INFORMATION SHOWN:
===============

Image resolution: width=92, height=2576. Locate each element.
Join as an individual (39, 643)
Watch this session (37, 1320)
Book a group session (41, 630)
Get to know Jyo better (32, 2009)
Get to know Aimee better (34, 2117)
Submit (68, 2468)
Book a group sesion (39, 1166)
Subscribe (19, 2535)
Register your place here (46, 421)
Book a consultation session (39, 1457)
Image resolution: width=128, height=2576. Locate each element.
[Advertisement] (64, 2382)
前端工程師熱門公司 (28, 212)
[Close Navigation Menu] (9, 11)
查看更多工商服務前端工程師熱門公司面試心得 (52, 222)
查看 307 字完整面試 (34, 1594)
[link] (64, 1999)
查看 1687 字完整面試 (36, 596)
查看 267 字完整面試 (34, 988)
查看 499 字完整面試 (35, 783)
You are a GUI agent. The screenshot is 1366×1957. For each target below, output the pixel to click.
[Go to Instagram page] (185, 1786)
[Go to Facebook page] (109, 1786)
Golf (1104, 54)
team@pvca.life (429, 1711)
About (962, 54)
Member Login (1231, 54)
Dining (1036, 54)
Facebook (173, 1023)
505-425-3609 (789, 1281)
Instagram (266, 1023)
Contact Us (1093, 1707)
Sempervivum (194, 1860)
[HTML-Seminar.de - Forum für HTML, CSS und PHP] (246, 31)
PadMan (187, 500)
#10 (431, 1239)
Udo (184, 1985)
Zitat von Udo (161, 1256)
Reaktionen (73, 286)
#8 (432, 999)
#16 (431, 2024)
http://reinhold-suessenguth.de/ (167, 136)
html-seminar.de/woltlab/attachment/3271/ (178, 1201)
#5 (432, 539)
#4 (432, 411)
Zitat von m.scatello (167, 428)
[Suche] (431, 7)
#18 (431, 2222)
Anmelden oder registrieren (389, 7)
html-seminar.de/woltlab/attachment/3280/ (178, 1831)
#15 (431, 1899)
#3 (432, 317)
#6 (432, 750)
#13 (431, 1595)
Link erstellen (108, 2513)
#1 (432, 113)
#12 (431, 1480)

===============

YOUR GOAL: Set down only the lines from the line with "[HTML-Seminar.de - Forum" through the last line of the data above, keeping both the first and the last.

TASK ANSWER:
[HTML-Seminar.de - Forum für HTML, CSS und PHP] (246, 31)
PadMan (187, 500)
#10 (431, 1239)
Udo (184, 1985)
Zitat von Udo (161, 1256)
Reaktionen (73, 286)
#8 (432, 999)
#16 (431, 2024)
http://reinhold-suessenguth.de/ (167, 136)
html-seminar.de/woltlab/attachment/3271/ (178, 1201)
#5 (432, 539)
#4 (432, 411)
Zitat von m.scatello (167, 428)
[Suche] (431, 7)
#18 (431, 2222)
Anmelden oder registrieren (389, 7)
html-seminar.de/woltlab/attachment/3280/ (178, 1831)
#15 (431, 1899)
#3 (432, 317)
#6 (432, 750)
#13 (431, 1595)
Link erstellen (108, 2513)
#1 (432, 113)
#12 (431, 1480)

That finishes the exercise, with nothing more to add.